Cross Site Working

Modern day NHS hospitals have flocked to the idea of “separating the elective from the emergency”. This is a managers dream of removing the profitable cherry-picked easy cases from the battlefield of the acute emergency.

In theory it works.

Patients have a booked slot, they attend pre-admission checks, get letters with plenty of warning, are appropriately fit for the operation, beds are ready well in advance and nobody ever has a problem. The emergencies also never have to wait for a bed, are whisked out from A&E and sorted at great speed, ready to be rehabilitated.

Except this never happens.

The elective site is distant from the emergency site, sometimes by a mile, sometimes by an hour's drive. Doctors, nurses and patients have to be shuttled between sites at great cost and upset. Notes get lost. Infrastructure must be duplicated. Beds get full. Elective patients have complications. Cover gets stretched between sites. Rotas become incomprehensible. Nurses and doctors become deskilled. Staff morale drops. People go off sick. Patient experience plummets. Reputations die. Patients die. Hospitals die.
The clinical staff get the blame, whereas the managers are at fault. Trainees emigrate.
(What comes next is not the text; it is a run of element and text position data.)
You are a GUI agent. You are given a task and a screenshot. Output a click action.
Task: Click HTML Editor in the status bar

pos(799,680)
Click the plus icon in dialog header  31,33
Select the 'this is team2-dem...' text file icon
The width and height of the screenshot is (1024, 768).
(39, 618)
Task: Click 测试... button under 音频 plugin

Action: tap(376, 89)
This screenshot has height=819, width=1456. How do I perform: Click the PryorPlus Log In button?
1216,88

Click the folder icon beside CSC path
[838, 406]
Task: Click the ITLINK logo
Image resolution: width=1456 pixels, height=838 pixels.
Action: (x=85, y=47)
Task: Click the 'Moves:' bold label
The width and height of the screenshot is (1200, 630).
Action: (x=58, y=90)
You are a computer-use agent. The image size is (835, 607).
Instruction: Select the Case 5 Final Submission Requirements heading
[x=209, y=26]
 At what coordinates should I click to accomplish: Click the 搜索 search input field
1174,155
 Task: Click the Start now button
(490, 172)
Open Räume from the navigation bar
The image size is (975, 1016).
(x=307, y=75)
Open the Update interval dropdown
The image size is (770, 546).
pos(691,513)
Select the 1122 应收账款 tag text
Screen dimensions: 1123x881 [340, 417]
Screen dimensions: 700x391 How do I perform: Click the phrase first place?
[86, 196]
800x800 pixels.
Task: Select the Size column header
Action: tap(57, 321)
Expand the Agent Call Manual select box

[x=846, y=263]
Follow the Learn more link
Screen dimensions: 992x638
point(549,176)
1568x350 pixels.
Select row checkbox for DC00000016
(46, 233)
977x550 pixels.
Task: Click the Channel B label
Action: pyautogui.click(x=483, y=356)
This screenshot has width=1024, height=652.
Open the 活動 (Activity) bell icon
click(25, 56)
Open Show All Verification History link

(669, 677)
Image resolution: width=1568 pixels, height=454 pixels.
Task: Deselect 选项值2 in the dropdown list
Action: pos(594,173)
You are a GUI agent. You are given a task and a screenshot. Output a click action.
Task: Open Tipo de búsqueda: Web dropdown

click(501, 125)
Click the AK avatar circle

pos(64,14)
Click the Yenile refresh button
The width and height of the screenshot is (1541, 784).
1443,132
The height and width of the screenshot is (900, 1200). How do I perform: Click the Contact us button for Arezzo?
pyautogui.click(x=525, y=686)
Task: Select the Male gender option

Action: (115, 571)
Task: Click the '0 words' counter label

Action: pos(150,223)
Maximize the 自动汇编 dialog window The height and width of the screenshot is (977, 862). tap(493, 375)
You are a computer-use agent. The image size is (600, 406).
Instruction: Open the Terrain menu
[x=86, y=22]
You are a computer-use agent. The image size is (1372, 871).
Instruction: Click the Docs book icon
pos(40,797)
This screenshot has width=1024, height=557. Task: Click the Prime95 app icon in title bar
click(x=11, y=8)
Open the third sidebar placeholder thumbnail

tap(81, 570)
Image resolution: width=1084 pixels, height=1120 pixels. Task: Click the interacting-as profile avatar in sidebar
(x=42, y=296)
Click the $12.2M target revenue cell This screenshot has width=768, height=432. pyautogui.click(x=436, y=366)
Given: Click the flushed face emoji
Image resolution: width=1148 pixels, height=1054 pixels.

You don’t have to care for this to fail.

Or you can have everything on one site, including a private wing (funnelling money into the same hospital rather than another one), and then all of sudden you find that everyone knows where everyone else is, the bed capacity is large enough to cope with flux, the medical speciality cover is sufficient for all to be seen by an appropriate specialist, with training part of this, provided at a respected and liked centre. You do have to care though for this to work.